══ DATA
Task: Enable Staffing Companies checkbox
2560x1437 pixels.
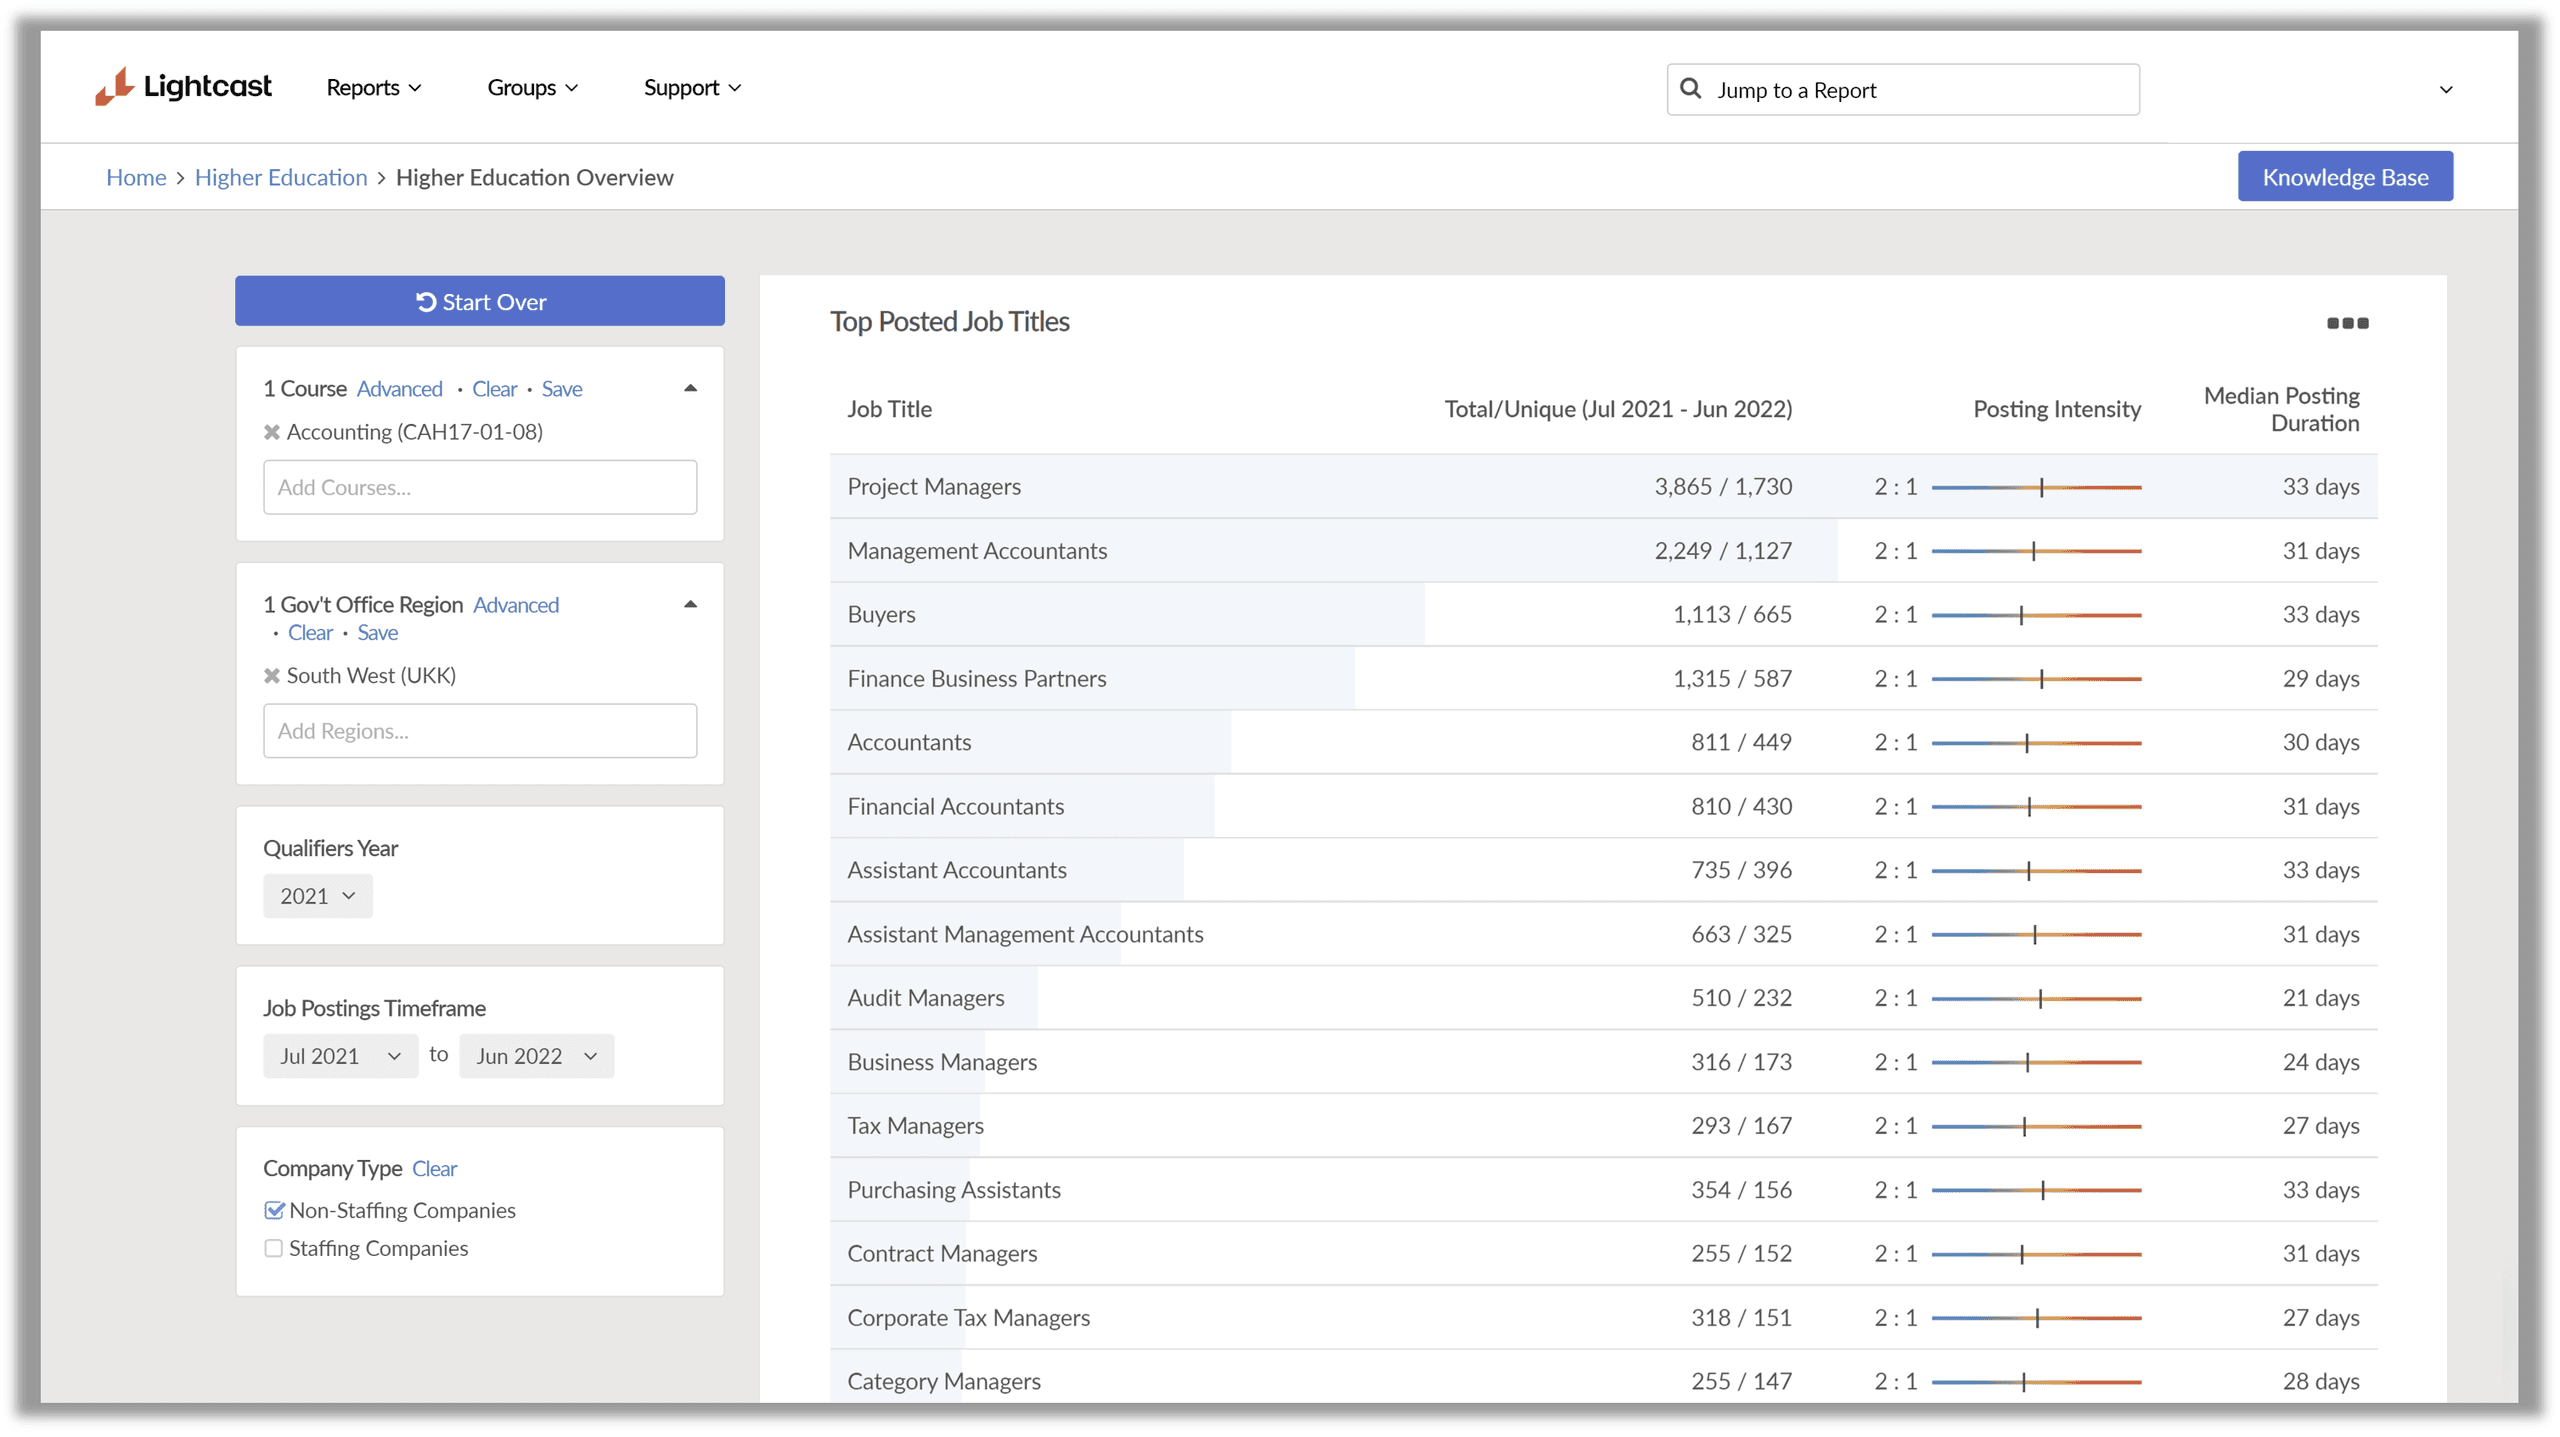Action: [x=274, y=1248]
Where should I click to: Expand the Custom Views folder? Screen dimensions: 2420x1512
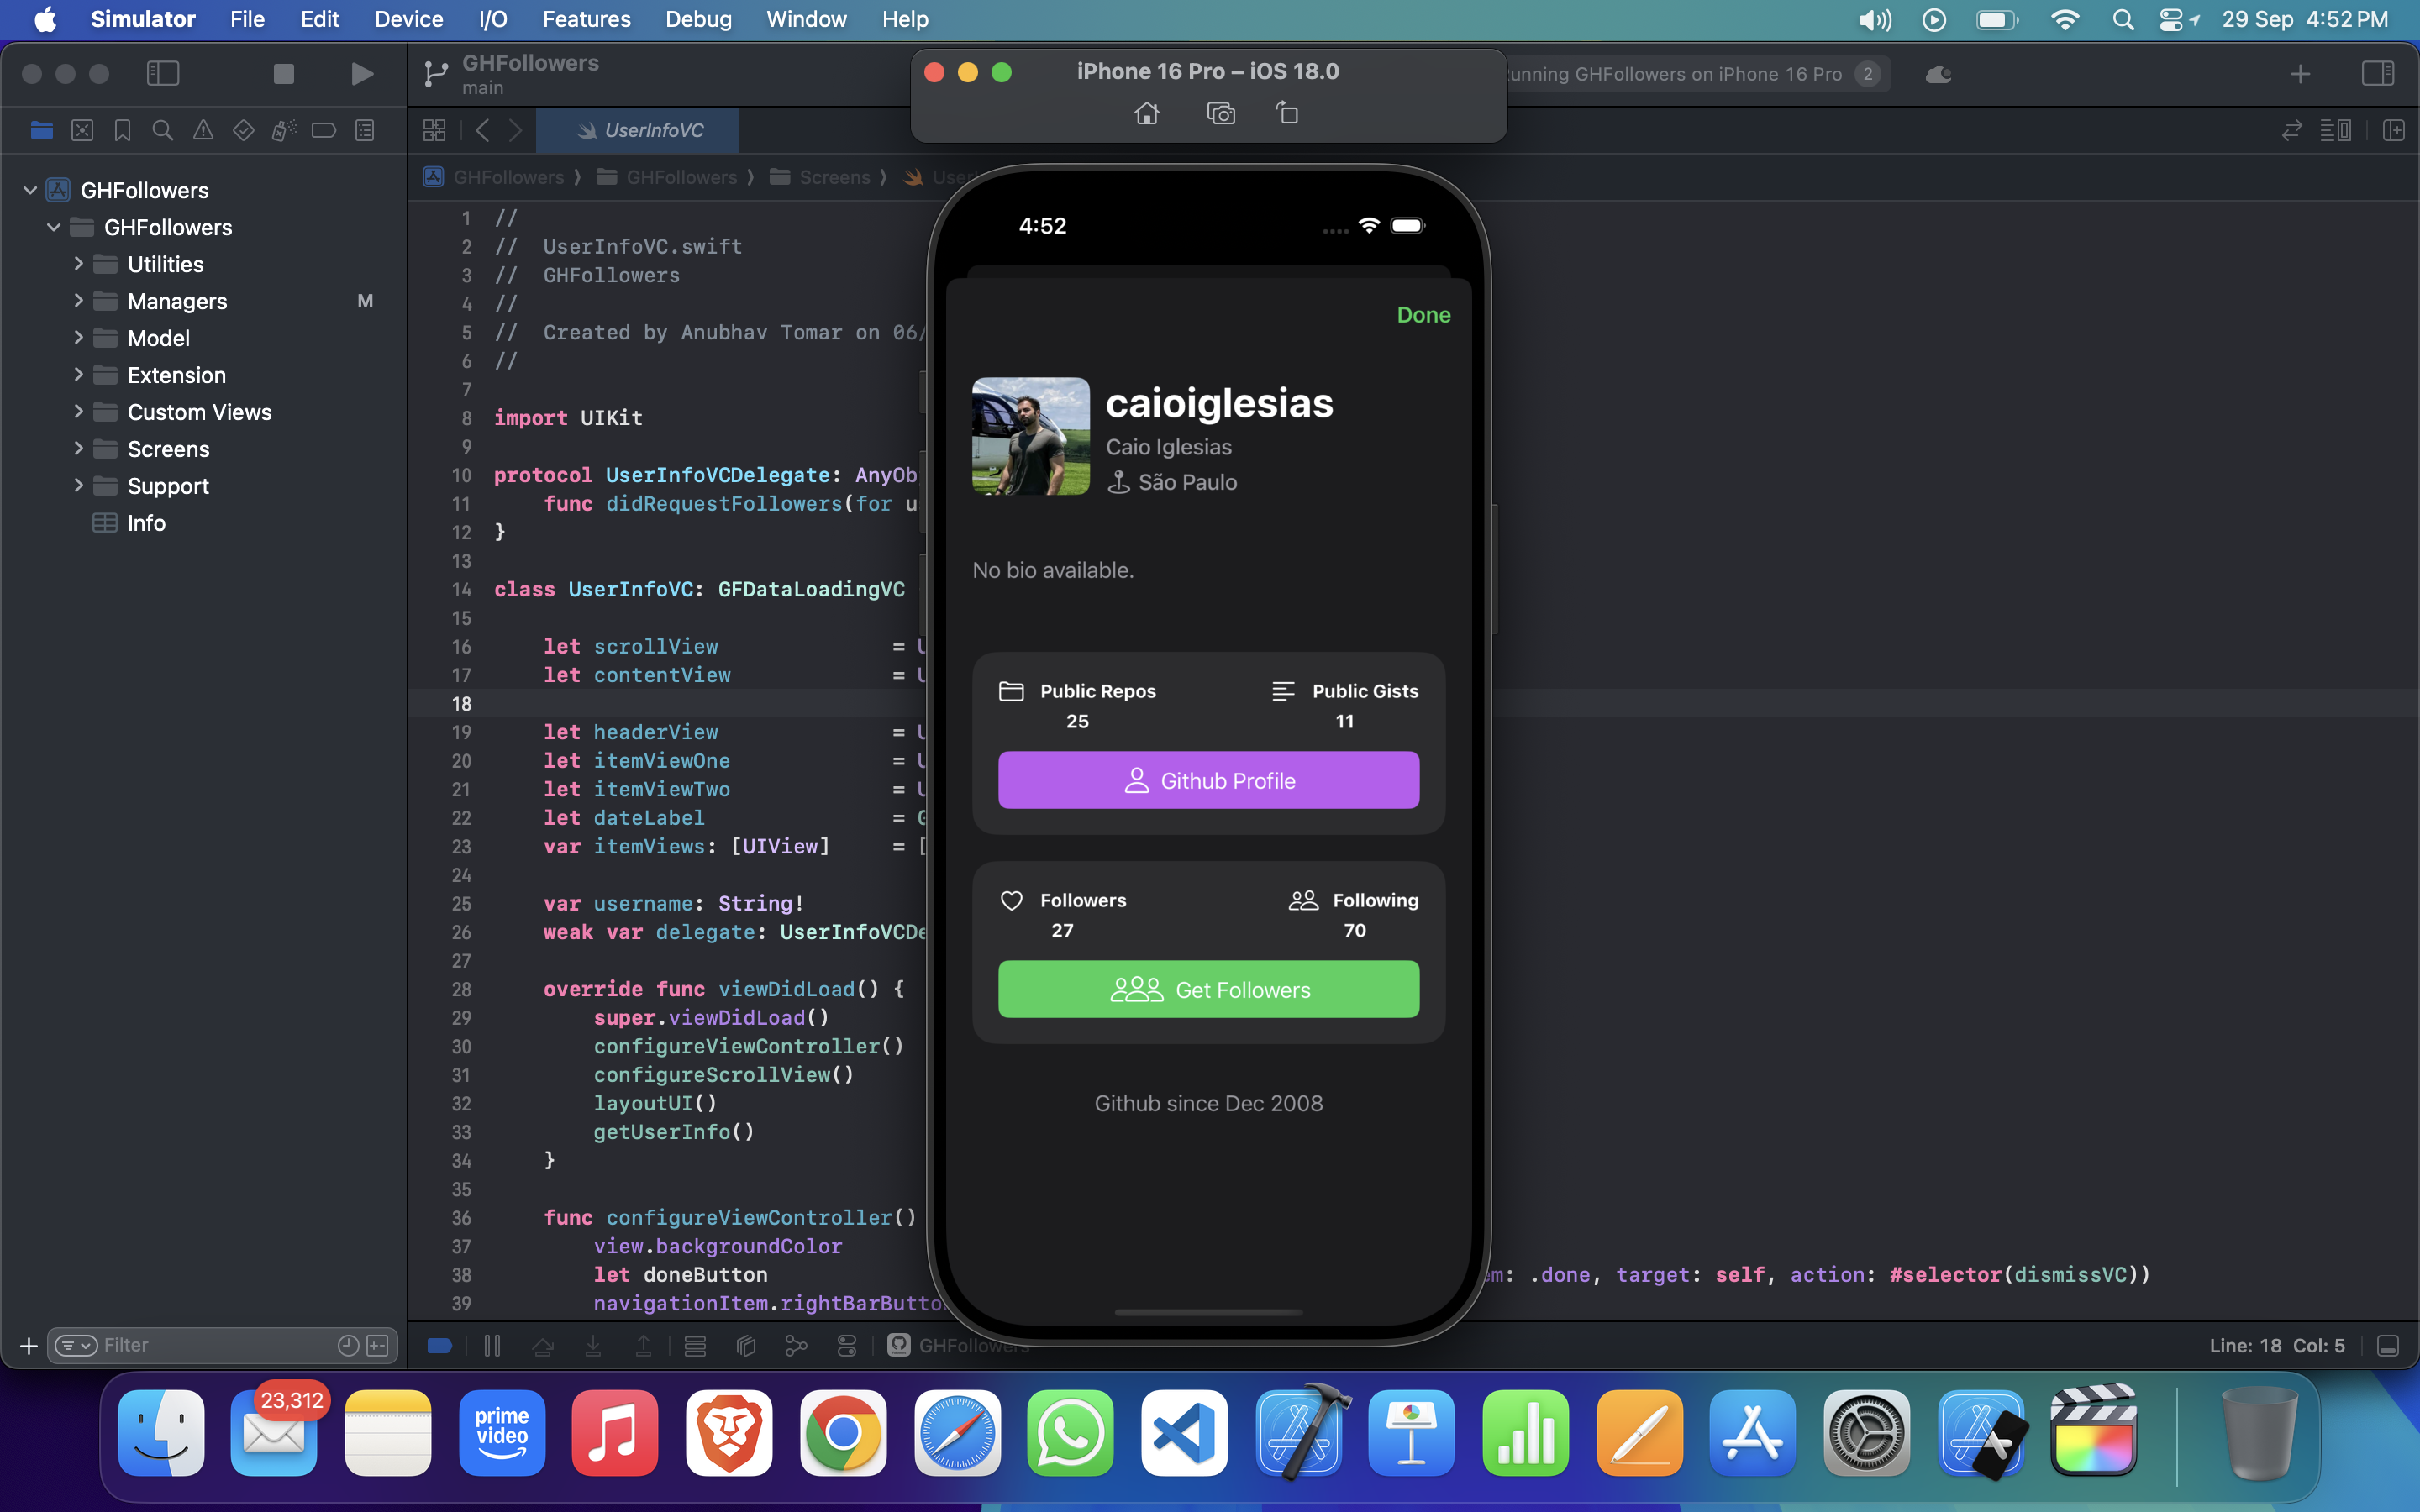[79, 412]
════
→ **TASK REQUIREMENTS**: In the copy, include every record exactly and no pictures.

→ **ANSWER AREA**:
Task: Enable Staffing Companies checkbox
2560x1437 pixels.
Action: [x=274, y=1248]
Where should I click to: Expand the Custom Views folder? Screen dimensions: 2420x1512
[79, 412]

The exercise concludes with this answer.